A Changemaker in the Global Spotlight


Hilda’s visionary work recently earned her a coveted place in the United People Global (UPG) Sustainability Leadership Program, a prestigious international platform that grooms sustainability champions from across the globe. The program offers exactly what she seeks, policy training, global exposure, and the opportunity to sharpen her voice in international development arenas.

“UPG has broadened my scope of what is possible. It’s a community of doers. Being among such dynamic young leaders has made me even more determined to scale these initiatives beyond Ghana,” she says.

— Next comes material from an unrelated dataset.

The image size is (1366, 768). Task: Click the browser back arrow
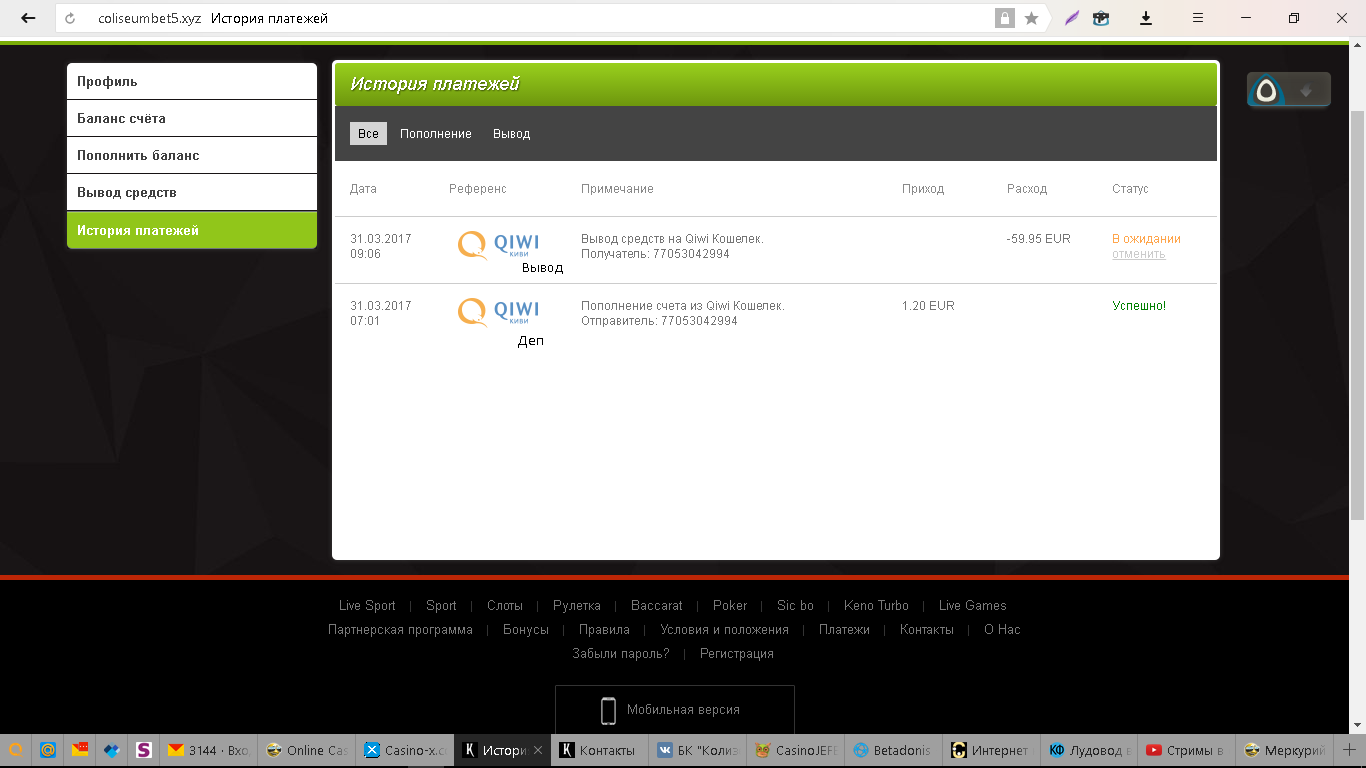(28, 18)
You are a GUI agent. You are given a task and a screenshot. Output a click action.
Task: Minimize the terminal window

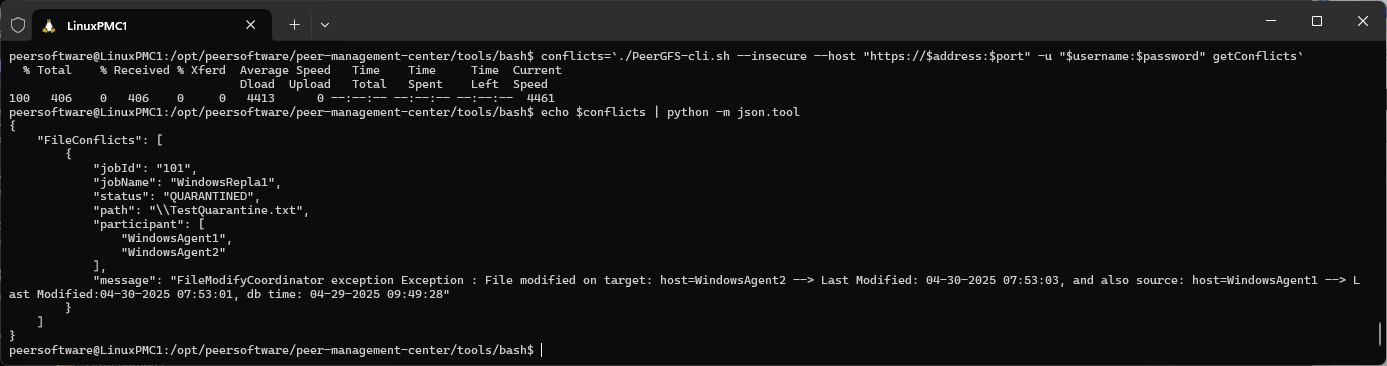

UPG’s ethos, “empowering people to make the world a better place” aligns perfectly with Hilda’s mission. She embodies what it means to be a UPG Sustainability Leader: acting locally, thinking globally, and bringing others along on the journey.


Planting Seeds of Equity


In a world where climate action can feel dominated by jargon and geopolitical posturing, Hilda Obeng reminds us that real change often sprouts in quiet ways, through village meetings under mango trees, through dashboards that speak farmer truths, and through circles where young people imagine policy futures together.


Her story is not just about cocoa or Ghana. It’s about reimagining development itself. And if her journey tells us anything, it’s this: when sustainability is powered by inclusion, compassion, and data, the harvest is a future worth fighting for.